Source data:
···

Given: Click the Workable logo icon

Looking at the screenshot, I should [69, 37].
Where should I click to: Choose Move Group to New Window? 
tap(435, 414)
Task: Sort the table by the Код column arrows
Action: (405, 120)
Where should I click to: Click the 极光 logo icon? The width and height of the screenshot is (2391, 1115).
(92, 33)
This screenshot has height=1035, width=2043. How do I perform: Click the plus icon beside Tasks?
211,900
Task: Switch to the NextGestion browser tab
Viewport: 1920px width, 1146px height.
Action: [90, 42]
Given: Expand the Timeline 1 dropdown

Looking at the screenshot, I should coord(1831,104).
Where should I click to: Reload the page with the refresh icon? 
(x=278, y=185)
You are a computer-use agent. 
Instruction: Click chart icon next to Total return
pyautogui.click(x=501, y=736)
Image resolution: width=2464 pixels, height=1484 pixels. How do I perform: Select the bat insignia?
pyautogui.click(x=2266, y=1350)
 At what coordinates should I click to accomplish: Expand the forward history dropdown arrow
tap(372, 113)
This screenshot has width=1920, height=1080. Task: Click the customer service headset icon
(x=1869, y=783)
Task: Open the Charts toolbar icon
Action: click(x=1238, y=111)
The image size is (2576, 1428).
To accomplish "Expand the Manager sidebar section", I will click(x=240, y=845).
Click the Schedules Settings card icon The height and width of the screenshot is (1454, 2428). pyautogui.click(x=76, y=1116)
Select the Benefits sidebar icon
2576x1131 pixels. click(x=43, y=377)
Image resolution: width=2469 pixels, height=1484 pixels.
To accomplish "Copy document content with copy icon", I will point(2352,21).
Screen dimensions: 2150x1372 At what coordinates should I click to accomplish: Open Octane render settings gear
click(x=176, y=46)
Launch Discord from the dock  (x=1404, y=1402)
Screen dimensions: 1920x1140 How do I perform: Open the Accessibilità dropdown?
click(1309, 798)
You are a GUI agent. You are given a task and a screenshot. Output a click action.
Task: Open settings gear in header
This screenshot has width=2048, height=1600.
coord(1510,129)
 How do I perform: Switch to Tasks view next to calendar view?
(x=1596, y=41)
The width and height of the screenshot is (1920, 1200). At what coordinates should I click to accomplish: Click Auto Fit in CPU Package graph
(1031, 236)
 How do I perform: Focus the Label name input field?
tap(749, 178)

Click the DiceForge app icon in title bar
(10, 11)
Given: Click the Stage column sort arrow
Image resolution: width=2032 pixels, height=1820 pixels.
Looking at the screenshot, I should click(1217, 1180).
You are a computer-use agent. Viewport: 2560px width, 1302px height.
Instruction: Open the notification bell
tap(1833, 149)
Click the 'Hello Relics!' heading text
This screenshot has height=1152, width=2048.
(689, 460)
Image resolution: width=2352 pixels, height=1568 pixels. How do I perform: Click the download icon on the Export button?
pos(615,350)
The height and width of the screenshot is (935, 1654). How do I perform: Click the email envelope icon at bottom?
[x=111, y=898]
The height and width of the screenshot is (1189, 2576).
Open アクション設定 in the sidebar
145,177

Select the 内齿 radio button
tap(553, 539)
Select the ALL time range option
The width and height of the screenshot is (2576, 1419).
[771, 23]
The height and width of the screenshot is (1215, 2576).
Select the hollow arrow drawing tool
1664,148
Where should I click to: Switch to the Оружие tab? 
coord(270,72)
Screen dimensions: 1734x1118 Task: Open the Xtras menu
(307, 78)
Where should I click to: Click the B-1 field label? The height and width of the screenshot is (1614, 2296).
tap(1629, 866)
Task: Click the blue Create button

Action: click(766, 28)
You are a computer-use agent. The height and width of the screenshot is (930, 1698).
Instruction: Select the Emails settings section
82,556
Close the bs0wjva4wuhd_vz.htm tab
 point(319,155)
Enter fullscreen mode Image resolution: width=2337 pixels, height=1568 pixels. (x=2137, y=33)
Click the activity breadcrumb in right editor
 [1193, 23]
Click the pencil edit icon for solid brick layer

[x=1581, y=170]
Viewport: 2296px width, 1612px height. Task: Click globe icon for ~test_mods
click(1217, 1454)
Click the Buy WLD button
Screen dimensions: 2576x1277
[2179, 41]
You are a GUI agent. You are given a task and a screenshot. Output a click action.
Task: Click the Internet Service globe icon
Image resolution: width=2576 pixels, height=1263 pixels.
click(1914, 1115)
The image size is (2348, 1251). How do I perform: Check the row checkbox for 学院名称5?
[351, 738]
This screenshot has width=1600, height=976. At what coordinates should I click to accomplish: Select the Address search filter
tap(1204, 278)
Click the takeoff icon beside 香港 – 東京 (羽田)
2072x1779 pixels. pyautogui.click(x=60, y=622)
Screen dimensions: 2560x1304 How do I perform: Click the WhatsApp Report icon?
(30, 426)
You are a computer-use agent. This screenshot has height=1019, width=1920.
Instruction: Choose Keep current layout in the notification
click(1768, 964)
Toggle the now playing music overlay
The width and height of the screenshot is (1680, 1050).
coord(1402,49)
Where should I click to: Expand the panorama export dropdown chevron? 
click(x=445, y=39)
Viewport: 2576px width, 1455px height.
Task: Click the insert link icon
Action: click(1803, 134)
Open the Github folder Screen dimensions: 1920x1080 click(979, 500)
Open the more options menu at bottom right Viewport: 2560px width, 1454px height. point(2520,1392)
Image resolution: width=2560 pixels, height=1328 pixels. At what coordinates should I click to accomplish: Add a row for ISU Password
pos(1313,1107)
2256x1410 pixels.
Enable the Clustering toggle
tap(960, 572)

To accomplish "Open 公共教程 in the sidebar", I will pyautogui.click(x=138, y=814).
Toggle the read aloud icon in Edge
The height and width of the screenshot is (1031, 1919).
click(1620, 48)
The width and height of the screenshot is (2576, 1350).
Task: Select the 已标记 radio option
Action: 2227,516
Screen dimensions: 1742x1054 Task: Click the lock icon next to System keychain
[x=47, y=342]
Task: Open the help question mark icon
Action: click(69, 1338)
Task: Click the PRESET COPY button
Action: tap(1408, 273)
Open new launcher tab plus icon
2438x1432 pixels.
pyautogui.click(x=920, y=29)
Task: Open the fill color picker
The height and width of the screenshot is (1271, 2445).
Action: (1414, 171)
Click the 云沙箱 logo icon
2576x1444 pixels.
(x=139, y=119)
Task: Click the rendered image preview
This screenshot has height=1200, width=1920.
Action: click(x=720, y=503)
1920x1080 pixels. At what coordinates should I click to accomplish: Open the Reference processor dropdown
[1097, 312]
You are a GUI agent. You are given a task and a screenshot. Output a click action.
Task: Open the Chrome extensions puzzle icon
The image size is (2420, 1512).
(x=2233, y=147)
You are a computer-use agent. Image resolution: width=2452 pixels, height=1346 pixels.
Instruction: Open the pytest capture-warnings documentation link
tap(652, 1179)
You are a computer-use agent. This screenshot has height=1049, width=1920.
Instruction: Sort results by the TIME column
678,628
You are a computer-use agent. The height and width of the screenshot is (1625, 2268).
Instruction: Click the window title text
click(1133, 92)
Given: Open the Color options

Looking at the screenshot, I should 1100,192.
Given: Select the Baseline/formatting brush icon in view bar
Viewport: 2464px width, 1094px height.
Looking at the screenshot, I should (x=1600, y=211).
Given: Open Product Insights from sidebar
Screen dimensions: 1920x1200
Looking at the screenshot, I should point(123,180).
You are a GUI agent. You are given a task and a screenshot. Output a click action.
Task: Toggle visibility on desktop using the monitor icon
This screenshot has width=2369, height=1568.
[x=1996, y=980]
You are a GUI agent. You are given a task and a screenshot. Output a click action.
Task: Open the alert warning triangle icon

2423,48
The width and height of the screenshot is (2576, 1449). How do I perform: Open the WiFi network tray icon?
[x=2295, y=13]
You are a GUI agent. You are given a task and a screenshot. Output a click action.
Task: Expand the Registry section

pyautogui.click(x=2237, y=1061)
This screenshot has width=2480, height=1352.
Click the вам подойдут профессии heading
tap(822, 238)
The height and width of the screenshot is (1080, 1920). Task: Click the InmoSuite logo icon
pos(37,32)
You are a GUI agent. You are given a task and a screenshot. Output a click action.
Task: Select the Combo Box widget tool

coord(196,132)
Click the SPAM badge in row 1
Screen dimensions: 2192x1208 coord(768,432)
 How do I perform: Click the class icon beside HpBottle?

···

*Exercise aim:*
What is asked for is an exact copy of the lines above from the one containing "At what coordinates should I click to accomplish: Expand" through the one containing "The image size is (2576, 1428).", and only those.

*Response to the exercise:*
 At what coordinates should I click to accomplish: Expand the forward history dropdown arrow
tap(372, 113)
This screenshot has width=1920, height=1080. Task: Click the customer service headset icon
(x=1869, y=783)
Task: Open the Charts toolbar icon
Action: click(x=1238, y=111)
The image size is (2576, 1428).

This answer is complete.